Season's Greetings: You're Imagining Things
Christmas is the season for goodwill, warm hearths, and ghosts, real and imagined. Dark days and chill nights conjure tales of things tapping at the window or lingering in the shadows. The Everyman Theatre takes advantage of the holiday's dual spirit by offering up suspense and mystery in December with Deceived. The adaptation (by Johanna Wright and Patty Jamieson) is based on the classic thriller,Gaslight, famously a movie made in 1944 with Ingrid Bergman. Director Vincent M. Lancisi delivers an elegant and eerie production with nuanced performances and pitch-perfect lighting, sound and scenic design.

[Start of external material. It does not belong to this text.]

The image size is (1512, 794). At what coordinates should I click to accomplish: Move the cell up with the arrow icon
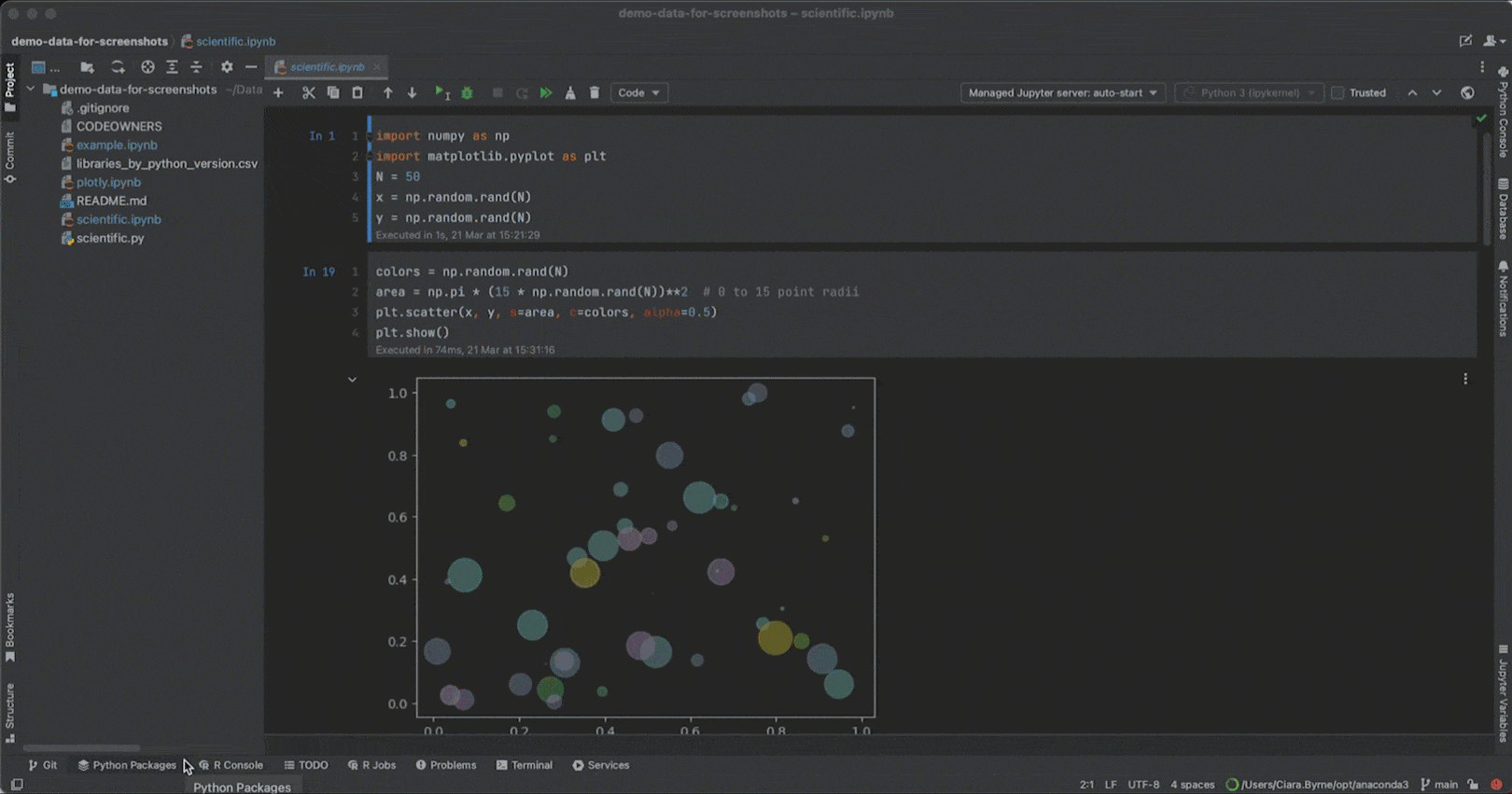(x=388, y=93)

The production reminds you just how dangerous a well-appointed living room can be. The lights go down, the gaslamps flicker, and suddenly, everyone is whispering, looking suspicious, and the furniture has more emotional stability than the leading couple. Well, they seem fine in the beginning. Bella (Katie Kleiger) is the perfect Victorian wife, demure and delicate. She is the angel in the house, and her husband, Jack (Zack Powell) is charming, protective and only slightly sinister. Kleiger wafts through the first scene like a beautiful caged butterfly, perfectly coiffed and divinely dressed. Her nerves are so finely tuned they might well be harp strings. Which may be why she starts to lose her grip on reality for the rest of the evening. She suffers beautifully, which is really the only tasteful way to suffer. Powell, on the other hand, hovers over the household with polished precision. Is it love, control or a bit of both?

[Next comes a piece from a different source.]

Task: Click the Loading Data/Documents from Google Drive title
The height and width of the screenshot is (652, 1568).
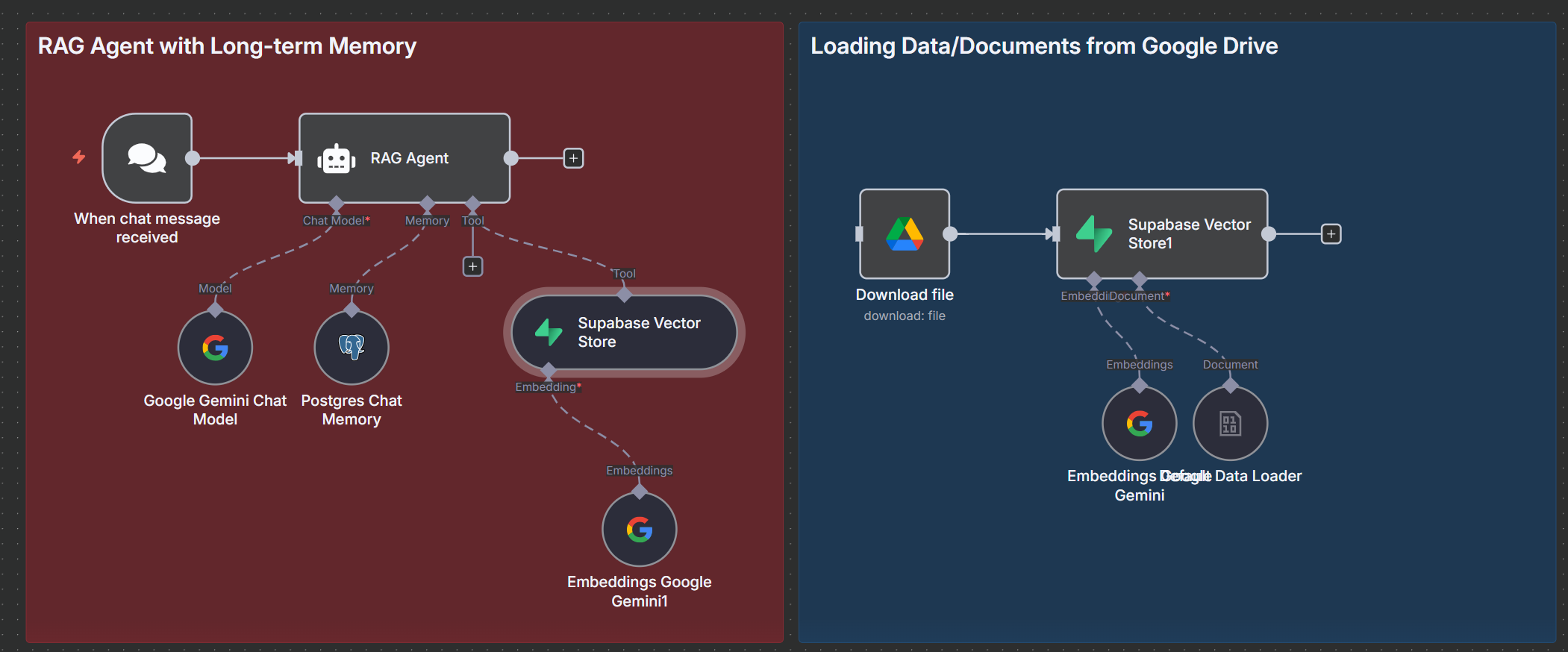Action: click(x=1044, y=46)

Lurking on the edges of all this anxiety is Elizabeth (Deborah Hazlett), who manages the household and its hysteria without succumbing to it. Hazlett projects calmness and clarity with a tinge of humour and well-earned wisdom. She is the moral anchor in this house of doubt. Along comes Nancy (Em Whitworth), ostensibly hired to keep the household dusted and less deranged. Whitworth steals the scene with her saucy silence, sly flirtation and smooth talent for lighting the gaslamps.
Scenic designer Daniel Ettinger delivers a gorgeously detailed set, with all the lushness and claustrophobia of the era. The lighting by Harold F. Burgess II and sound by Sun Hee Kil are integral to the plot, casting shadows and murmurs that wind their tendrils around the story. DECEIVED is a stylish descent into danger wrapped in Everyman's trademark sophistication.
Lancisi orchestrates the tension with admirable patience, letting it simmer until the whole theatre feels like a pot left on the stove by someone who insists everything is fine. So, take a break from lights and jingles, let the fog roll in and lose yourself in the ghostly glow of gaslight.